- _WORK ITEM_
Would you reproduce exactly the lines below from the one holding "Task: Select the second ship in fleet list" through the one holding "Start recording with", inclusive, and no others?

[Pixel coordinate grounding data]
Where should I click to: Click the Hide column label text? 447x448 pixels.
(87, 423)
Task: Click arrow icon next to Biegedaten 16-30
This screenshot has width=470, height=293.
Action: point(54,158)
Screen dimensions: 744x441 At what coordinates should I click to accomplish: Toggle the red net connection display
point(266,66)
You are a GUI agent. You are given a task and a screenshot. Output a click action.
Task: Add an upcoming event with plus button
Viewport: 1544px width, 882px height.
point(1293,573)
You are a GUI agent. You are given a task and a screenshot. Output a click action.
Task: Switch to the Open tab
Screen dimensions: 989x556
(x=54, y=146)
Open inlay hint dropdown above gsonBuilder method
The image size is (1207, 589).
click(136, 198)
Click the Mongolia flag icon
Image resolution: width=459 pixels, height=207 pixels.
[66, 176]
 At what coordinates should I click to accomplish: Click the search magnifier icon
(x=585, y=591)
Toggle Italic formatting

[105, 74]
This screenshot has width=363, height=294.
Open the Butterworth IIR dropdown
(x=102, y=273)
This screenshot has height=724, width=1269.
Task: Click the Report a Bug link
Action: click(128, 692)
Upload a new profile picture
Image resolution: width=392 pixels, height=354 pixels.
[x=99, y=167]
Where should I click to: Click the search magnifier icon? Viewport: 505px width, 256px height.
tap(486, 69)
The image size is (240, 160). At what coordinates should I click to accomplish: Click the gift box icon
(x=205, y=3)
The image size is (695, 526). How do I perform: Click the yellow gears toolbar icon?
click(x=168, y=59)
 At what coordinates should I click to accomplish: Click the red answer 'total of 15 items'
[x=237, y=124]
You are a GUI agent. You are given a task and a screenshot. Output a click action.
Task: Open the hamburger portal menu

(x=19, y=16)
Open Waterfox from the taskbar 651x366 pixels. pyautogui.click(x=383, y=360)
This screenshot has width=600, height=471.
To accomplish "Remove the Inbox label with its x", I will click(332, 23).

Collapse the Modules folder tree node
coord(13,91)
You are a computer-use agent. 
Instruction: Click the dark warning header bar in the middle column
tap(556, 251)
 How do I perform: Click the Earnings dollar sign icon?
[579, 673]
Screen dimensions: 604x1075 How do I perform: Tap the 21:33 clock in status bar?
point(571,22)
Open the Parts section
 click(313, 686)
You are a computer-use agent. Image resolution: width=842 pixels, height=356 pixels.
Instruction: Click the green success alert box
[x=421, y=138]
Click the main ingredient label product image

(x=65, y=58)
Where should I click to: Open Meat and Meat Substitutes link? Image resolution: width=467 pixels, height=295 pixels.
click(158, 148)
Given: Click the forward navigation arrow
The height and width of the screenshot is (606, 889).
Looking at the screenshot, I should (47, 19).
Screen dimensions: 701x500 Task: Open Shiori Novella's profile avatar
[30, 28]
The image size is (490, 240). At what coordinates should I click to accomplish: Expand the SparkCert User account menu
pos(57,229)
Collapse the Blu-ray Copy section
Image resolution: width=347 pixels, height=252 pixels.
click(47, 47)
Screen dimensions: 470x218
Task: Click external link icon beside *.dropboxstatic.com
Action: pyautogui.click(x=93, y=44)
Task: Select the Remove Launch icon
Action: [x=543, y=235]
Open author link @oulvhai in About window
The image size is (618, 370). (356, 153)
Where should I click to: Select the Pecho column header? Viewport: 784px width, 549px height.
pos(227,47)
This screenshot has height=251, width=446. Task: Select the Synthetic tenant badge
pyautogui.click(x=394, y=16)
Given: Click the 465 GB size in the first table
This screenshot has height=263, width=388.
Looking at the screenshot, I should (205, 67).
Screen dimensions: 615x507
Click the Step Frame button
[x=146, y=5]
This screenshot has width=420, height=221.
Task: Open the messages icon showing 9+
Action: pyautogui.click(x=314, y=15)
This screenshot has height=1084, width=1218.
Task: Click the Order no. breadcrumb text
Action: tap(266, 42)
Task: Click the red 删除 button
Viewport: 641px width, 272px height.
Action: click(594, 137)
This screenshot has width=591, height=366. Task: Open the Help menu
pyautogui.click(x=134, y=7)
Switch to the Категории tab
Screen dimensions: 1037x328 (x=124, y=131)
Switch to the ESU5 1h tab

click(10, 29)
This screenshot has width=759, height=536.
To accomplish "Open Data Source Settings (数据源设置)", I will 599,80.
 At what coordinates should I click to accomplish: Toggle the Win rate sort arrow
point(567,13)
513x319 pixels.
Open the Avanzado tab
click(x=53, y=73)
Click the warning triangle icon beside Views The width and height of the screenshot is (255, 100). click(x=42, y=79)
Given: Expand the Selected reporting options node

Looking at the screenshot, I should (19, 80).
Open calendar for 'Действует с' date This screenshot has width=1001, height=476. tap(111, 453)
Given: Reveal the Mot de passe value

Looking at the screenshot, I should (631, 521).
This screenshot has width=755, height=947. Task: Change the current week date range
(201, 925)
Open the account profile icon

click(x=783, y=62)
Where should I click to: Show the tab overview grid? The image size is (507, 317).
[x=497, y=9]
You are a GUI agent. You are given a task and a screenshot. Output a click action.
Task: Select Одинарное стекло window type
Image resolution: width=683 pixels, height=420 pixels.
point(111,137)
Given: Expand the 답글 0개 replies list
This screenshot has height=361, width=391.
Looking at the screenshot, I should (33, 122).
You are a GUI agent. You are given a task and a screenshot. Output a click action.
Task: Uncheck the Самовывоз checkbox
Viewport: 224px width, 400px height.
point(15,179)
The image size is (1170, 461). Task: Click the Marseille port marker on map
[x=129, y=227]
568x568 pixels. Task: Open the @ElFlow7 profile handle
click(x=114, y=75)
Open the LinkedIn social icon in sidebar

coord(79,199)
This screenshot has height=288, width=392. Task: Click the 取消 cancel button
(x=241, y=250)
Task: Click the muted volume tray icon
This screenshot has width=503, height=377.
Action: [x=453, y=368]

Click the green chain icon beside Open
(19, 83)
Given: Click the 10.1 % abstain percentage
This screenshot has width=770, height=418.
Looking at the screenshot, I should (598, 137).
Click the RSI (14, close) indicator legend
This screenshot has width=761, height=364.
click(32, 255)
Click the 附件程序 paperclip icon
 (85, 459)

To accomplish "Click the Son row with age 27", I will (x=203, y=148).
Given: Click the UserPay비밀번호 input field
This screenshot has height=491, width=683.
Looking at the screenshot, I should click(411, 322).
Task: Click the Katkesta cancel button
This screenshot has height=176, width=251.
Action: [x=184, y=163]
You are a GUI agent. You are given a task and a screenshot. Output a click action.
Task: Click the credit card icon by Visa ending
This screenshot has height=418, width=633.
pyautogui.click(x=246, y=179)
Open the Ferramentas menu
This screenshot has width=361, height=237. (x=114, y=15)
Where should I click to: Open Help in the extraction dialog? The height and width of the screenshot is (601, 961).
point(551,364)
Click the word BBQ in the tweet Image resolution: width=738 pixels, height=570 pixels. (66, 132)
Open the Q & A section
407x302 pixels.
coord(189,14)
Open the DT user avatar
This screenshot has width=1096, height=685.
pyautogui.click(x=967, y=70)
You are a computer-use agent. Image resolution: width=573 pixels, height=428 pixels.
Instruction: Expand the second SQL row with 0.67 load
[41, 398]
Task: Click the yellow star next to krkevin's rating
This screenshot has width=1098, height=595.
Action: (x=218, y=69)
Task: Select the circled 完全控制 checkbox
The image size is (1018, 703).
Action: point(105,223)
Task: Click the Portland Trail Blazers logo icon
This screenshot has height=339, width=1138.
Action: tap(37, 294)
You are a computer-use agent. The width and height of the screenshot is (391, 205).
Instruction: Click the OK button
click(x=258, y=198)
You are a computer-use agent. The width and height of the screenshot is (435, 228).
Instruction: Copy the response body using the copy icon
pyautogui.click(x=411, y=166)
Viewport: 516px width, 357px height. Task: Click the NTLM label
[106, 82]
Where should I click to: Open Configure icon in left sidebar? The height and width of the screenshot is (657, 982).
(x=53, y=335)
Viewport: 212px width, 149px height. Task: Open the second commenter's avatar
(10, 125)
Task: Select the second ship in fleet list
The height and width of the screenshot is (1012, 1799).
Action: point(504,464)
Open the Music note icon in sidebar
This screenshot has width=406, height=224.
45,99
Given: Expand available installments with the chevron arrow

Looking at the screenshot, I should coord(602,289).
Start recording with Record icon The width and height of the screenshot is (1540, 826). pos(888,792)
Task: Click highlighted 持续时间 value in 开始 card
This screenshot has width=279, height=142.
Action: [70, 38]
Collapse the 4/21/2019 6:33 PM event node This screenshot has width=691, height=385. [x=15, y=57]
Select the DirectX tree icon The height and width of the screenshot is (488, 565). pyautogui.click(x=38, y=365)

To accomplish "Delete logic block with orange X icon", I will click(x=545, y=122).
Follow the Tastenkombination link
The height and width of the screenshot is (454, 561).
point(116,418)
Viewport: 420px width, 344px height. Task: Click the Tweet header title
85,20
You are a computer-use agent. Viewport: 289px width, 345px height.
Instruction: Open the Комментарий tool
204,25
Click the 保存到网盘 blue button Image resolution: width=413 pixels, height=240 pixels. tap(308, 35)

- _ANSWER TO THIS TASK_
Task: Select the second ship in fleet list
The height and width of the screenshot is (1012, 1799).
Action: point(504,464)
Open the Music note icon in sidebar
This screenshot has width=406, height=224.
45,99
Given: Expand available installments with the chevron arrow

Looking at the screenshot, I should coord(602,289).
Start recording with Record icon The width and height of the screenshot is (1540, 826). pos(888,792)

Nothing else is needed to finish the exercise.